* Item-finding data
******************************

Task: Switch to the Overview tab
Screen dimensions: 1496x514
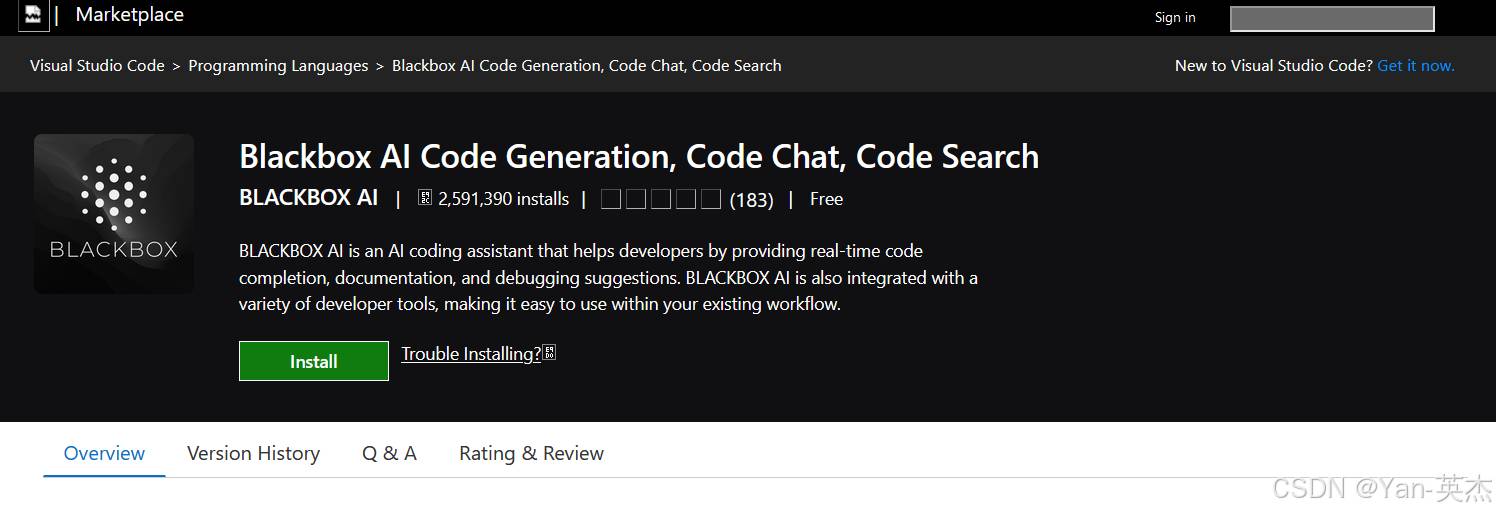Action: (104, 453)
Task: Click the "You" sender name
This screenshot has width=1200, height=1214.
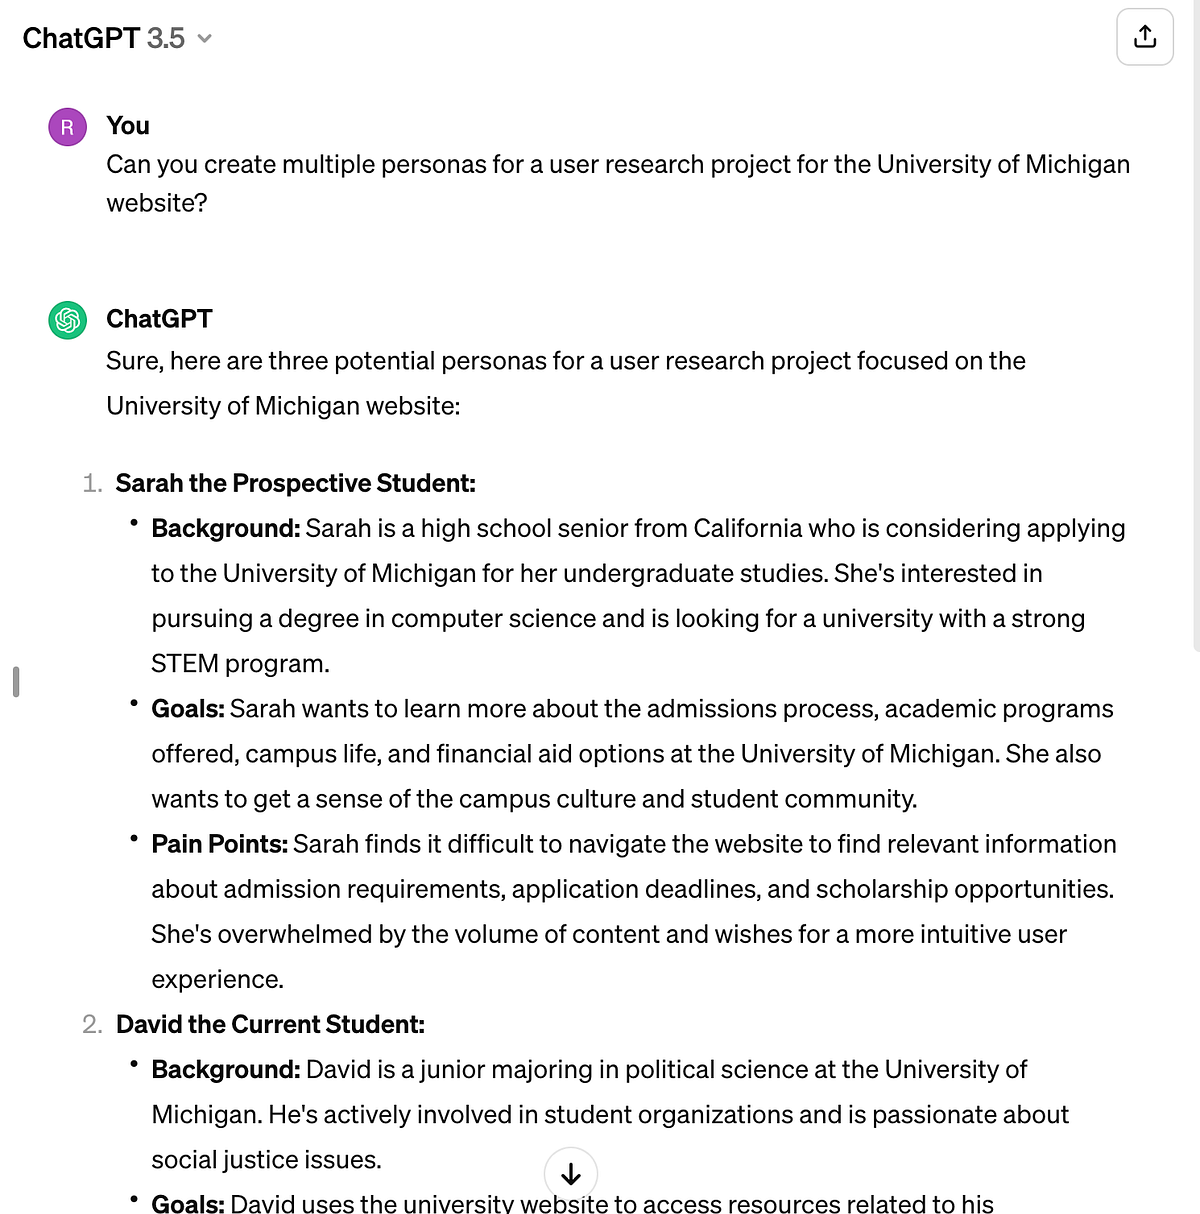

******************************

* What the task requires
Output every line of the data above without changing a word, and leave out the pictures.

* Result for this exercise
Task: Switch to the Overview tab
Screen dimensions: 1496x514
Action: (104, 453)
Task: Click the "You" sender name
This screenshot has width=1200, height=1214.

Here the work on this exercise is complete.